Install RPM Fusion on AlmaLinux 9 – Quick and Dirty

If you’re running AlmaLinux 9 and want that sweet extra set of packages, this is how to get RPM Fusion on your box without blowing up your system.

Why you need RPM Fusion

AlmaLinux’s default repos are great for stability but they leave out a handful of useful drivers, codecs, and software. RPM Fusion fills those gaps with free, community‑maintained packages that keep everything working smoothly—even after an upgrade or a bad driver install that breaks your audio or GPU.

1. Make sure the base system is clean
sudo dnf update --refresh

A fresh system ensures that no old metadata or broken dependencies will trip up the repo setup later. I’ve seen this happen after a half‑finished upgrade where leftover packages caused RPM Fusion to refuse installation.

2. Install the EPEL repository first
sudo dnf install -y epel-release

RPM Fusion depends on some EPEL utilities. Without it you’ll hit “no such package” errors and waste time chasing missing dependencies. Think of EPEL as the base layer that makes everything else stick.
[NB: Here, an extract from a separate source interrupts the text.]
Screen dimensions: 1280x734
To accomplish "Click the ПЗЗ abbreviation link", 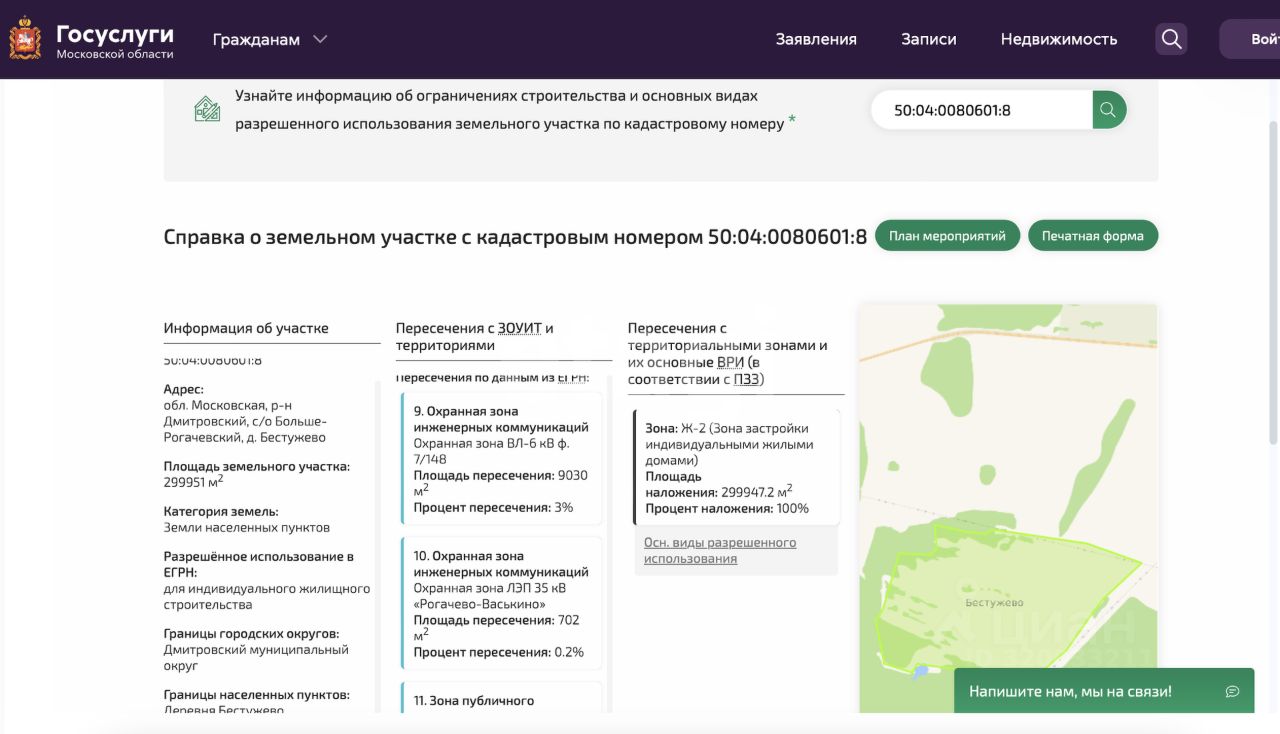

3. Grab the RPM Fusion repo files
sudo dnf install -y https://mirrors.rpmfusion.org/free/el/rpm-fusion-free-release-9.noarch.rpm \
                     https://mirrors.rpmfusion.org/nonfree/el/rpm-fusion-nonfree-release-9.noarch.rpm

These RPMs add the repo metadata to your system. The URLs are hard‑coded for AlmaLinux 9; if you copy a CentOS 8 link it’ll fail. I’ve tried that once and the whole process broke in half.

4. Verify the repos are enabled
sudo dnf repolist | grep rpmfusion

You should see something like:

rpmfusion-free/9/x86_64      RPM Fusion (Free) for AlmaLinux 9
rpmfusion-nonfree/9/x86_64   RPM Fusion (Non‑Free) for AlmaLinux 9

A quick sanity check before you start pulling packages. It saves a lot of frustration if the repos never actually got added.

5. Enable the “enabled” flags

If either repo shows up as disabled, enable it:

sudo dnf config-manager --set-enabled rpmfusion-free rpmfusion-nonfree

Some installations disable them by default to keep the system lean. You’ll hit “no matching packages” otherwise.

6. Clean the cache and update metadata
sudo dnf clean all && sudo dnf makecache

After adding new repos you want fresh metadata so DNF can see every package available. A stale cache is a common source of “package not found” headaches.

7. Test a quick install
sudo dnf install gstreamer1-plugins-base

If that succeeds, the whole setup works. If it stalls or reports missing dependencies, double‑check the steps above—especially the repo URLs and EPEL installation.

A test install guarantees you can actually pull packages from RPM Fusion. I’ve had users hit a weird “missing architecture” error when they missed the nonfree repo; this catch will surface that early.

8. Optional: Keep the repos updated automatically

Add a cron job or use DNF‑systemd‑timer:

sudo systemctl enable --now dnf-makecache.timer

Keeps the cache fresh without manual intervention, so you never run into “no such package” because the metadata expired. Useful if you’re on a server that gets patched nightly.

TL;DR

1. sudo dnf update --refresh
2. sudo dnf install -y epel-release
3. sudo dnf install -y https://mirrors.rpmfusion.org/free/el/rpm-fusion-free-release-9.noarch.rpm https://mirrors.rpmfusion.org/nonfree/el/rpm-fusion-nonfree-release-9.noarch.rpm
4. Verify with dnf repolist | grep rpmfusion
5. Enable if needed: sudo dnf config-manager --set-enabled rpmfusion-free rpmfusion-nonfree
6. Clean and make cache
7. Try installing a package

That’s it—your AlmaLinux 9 now has the full RPM Fusion collection at its fingertips.